A copper chelate selectively triggers apoptosis in myeloid-derived suppressor cells in a drug-resistant tumor model and enhances antitumor immune response.

Myeloid-derived suppressor cells (MDSCs), one of the major orchestrators of immunosuppressive network are present in the tumor microenvironment suppress antitumor immunity by subverting Th1 response in tumor site and considered as a great obstacle for advancement of different cancer immunotherapeutic protocols. Till date, various pharmacological approaches have been explored to modulate the suppressive functions of MDSCs in vivo.

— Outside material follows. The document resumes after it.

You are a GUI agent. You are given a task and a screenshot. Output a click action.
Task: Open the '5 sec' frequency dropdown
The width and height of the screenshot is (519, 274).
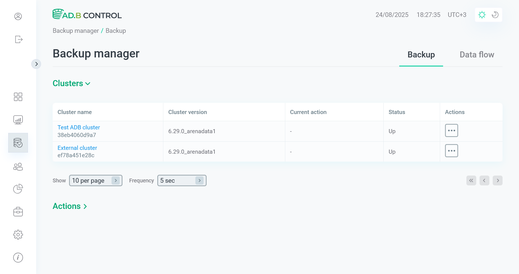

The present study describes our endeavor to explore a possibility of eradicating MDSCs by the application of a copper chelate, namely copper N-(2-hydroxy acetophenone) glycinate (CuNG), previously found to be a potential immunomodulator that can elicit antitumorogenic Th1 response in doxorubicin-resistant EAC (EAC/Dox) bearing mice. Herein, we demonstrated that CuNG treatment could reduce Gr-1+CD11b+ MDSC accumulation in ascitic fluid and spleen of EAC/Dox tumor model. Furthermore, we found that CuNG mediated reduction in MDSCs is associated with induction of Th1 response and reduction in Treg cells. Moreover, we observed that CuNG could deplete MDSCs by inducing Fas-FasL mediated apoptotic cell death where death receptor Fas expression is enhanced in MDSCs and FasL is provided by activated T cells. However, MDSC expansion from bone marrow cells and their differentiation was not affected by CuNG. Altogether, these findings suggest that the immunomodulatory property of CuNG is attributed to, at least in part, by its selective cytotoxic action on MDSCs. So, this preclinical study unveils a new mechanism of regulating MDSC levels in drug-resistant cancer model and holds promise of translating the findings into clinical settings.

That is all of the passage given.